We know that the ball is initially at a height of 30.0m above the ground. At this height, the ball has only potential energy given by the equation:
Potential energy (PE) = mass (m) * gravity (g) * height (h)
The potential energy of the ball at this height can be calculated as:
PE_initial = m * g * h_initial
Now, when the ball falls to a height of 15.0m above the ground, it still has potential energy given by:
PE_final = m * g * h_final
According to the principle of conservation of energy, the total energy of the system remains constant. This means that the initial potential energy of the ball should be equal to the final potential energy plus the final kinetic energy. Mathematically, this can be shown as:
PE_initial = PE_final + KE_final
Since the ball is falling towards the ground, its initial kinetic energy is zero.
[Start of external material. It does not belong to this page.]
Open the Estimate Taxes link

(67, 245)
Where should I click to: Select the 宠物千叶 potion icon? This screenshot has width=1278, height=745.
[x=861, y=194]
Therefore, the equation becomes:
m * g * h_initial = m * g * h_final + KE_final
To find the velocity (v) when the ball has fallen to a height of 15.0m, we need to relate the final kinetic energy (KE_final) to the velocity using the equation:
KE_final = 0.5 * m * v^2
Substituting this into the previous equation, we get:
m * g * h_initial = m * g * h_final + 0.5 * m * v^2
We can cancel out the mass (m) on both sides of the equation:
g * h_initial = g * h_final + 0.5 * v^2
Now, let's rearrange the equation to solve for the velocity (v):
0.5 * v^2 = g * (h_initial - h_final)
Dividing both sides of the equation by 0.5 gives:
v^2 = 2 * g * (h_initial - h_final)
Finally, taking the square root of both sides of the equation, we can solve for the velocity (v):
v = √(2 * g * (h_initial - h_final))
Substituting the given values:
v = √(2 * 9.8 m/s^2 * (30.0m - 15.0m))
Calculating this expression, we get:
v ≈ √(2 * 9.8 * 15.0)
v ≈ √(294)
v ≈ 17.14 m/s
Therefore, the velocity of the ball when it has fallen to a height of 15.0m above the ground is approximately 17.14 m/s.